Rather than responding on the merits, however, TransUnion countered with a motion to compel arbitration. It asserted that the website through which Sgouros purchased his product included (if one searched long enough) an agreement to arbitrate all disputes relating to the deal. The district court concluded that no such contract had been formed and denied TransUnion’s motion. TransUnion has appealed from that decision, but we agree with the district court and affirm its order. * * *
The present case, the parties agree, is governed by Illinois law. In Illinois, as in many states, the law governing the formation of contracts on the Internet is still in the early stages of development. But there is no reason to think that Illinois’s general contract principles do not apply. Formation of a con-tract requires mutual assent in virtually all jurisdictions; Illinois courts use an objective approach to that question. * * *
Generally, a party who signs a written contract is presumed to have notice of all of the contract’s terms. Janiga, 615 F.3d at 743. The trick here is to know how to apply these general principles to newer forms of contracting. In the context of cruise-ship tickets, which present problems similar to those of agreements formed on the Internet, Illinois courts have applied a “two-part ‘reasonable communicativeness’ test,” under which they ask “(1) whether the physical characteristics of the ticket reasonably communicate the existence of the terms and conditions at issue” and “(2) whether the circumstances surrounding the passenger’s purchase and subsequent retention of the tickets permitted the passenger to become meaningfully informed of its contractual terms.” Walker v. Carnival Cruise Lines, Inc. * * * Translated to the Internet, we might ask whether the web pages presented to the consumer adequately communicate all the terms and conditions of the agreement, and whether the circumstances support the assumption that the purchaser receives reasonable notice of those terms. This is a fact-intensive inquiry: we cannot presume that a person who clicks on a box that appears on a computer screen has notice of all contents not only of that page but of other content that requires further action (scrolling, fol-lowing a link, etc.) Indeed, a person using the Internet may not realize that she is agreeing to a contract at all, whereas a reasonable person signing a physical contract will rarely be unaware of that fact. We need, therefore, to look more closely at both the law and the facts to see if a reasonable person in Sgouros’s shoes would have realized that he was assenting to the Service Agreement when he clicked “I Accept & Continue to Step 3.” * * *
But what cinches the case for Sgouros is the fact that TransUnion’s site actively misleads the customer. The block of bold text below the scroll box told the user that clicking on the box constituted his authorization for TransUnion to obtain his personal information. It says nothing about contractual terms. No reasonable person would think that hidden within that disclosure was also the message that the same click constituted acceptance of the Service Agreement.

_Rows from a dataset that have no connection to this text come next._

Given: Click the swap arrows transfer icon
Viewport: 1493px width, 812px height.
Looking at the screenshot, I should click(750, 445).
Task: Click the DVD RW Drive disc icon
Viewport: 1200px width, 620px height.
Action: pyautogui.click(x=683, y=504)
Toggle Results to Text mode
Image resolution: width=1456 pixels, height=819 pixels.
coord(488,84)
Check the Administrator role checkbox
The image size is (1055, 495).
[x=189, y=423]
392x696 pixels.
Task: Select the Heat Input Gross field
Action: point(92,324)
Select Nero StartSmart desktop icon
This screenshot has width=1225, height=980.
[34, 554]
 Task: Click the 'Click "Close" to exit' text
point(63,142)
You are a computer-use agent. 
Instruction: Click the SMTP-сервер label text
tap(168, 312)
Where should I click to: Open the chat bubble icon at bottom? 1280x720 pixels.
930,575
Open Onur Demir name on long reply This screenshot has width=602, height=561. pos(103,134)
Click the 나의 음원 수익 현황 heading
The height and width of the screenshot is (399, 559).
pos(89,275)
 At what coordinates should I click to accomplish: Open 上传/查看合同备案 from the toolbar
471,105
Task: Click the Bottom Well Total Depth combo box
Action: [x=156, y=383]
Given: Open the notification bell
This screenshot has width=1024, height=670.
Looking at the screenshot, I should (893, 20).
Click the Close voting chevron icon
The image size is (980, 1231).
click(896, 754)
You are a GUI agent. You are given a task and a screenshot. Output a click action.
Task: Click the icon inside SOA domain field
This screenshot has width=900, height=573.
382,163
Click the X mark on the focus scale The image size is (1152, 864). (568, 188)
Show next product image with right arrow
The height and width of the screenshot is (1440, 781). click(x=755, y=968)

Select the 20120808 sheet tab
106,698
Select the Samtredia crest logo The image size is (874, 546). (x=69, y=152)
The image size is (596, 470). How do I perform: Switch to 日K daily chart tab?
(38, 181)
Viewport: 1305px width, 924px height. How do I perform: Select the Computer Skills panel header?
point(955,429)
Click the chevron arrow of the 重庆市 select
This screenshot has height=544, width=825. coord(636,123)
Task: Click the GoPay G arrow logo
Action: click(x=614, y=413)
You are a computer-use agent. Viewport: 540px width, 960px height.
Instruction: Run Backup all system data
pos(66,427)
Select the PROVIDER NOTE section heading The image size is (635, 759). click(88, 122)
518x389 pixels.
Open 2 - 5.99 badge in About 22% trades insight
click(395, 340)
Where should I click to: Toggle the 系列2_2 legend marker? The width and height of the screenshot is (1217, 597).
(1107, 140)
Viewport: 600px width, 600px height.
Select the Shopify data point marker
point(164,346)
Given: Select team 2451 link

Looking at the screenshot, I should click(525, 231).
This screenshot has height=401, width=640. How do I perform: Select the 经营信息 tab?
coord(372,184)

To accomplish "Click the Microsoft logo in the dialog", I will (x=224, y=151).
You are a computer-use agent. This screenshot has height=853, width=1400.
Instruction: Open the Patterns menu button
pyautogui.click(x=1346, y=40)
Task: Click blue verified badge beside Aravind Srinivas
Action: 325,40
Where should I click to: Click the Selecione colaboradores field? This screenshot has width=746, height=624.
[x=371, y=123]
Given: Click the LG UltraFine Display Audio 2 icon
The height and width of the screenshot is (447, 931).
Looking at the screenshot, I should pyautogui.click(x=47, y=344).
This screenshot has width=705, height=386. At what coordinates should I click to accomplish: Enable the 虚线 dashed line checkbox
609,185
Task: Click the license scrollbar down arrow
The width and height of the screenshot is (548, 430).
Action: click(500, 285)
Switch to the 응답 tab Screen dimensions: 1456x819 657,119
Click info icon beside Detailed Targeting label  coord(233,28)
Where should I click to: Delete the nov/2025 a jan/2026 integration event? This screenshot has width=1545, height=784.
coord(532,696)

Where the terms are not displayed but must be brought up by using a hyperlink, courts outside of Illinois have looked for a clear prompt directing the user to read them. * * * No court has suggested that the presence of a scrollable window containing buried terms and conditions of purchase or use is, in it-self, sufficient for the creation of a binding contract, and we have no reason to think that Illinois would be the first.
TransUnion undid whatever notice it might have been furnishing in its bold text block by explicitly stating that a click on the button constituted assent for TransUnion to obtain access to the purchaser’s personal information. That text distracted the purchaser from the Service Agreement by in-forming him that clicking served a particular purpose unrelated to the Agreement. * * *
Illinois contract law requires that a website provide a us-er reasonable notice that his use of the site or click on a but-ton constitutes assent to an agreement. This is not hard to accomplish, as the enormous volume of commerce on the Internet attests. A website might be able to bind users to a service agreement by placing the agreement, or a scroll box containing the agreement, or a clearly labeled hyperlink to the agreement, next to an “I Accept” button that unambiguously pertains to that agreement. There are undoubtedly other ways as well to accomplish the goal. Somehow or other, however, TransUnion needed to get the message through to the site user that purchasing a consumer credit score means agreeing to the Service Agreement. It failed to do so in this case, and so we agree with the district court that no agreement that included an arbitration clause arose between TransUnion and Sgouros. We therefore AFFIRM the order of the district court denying TransUnion’s motion to send this case to arbitration and return the case to the district court for further proceedings.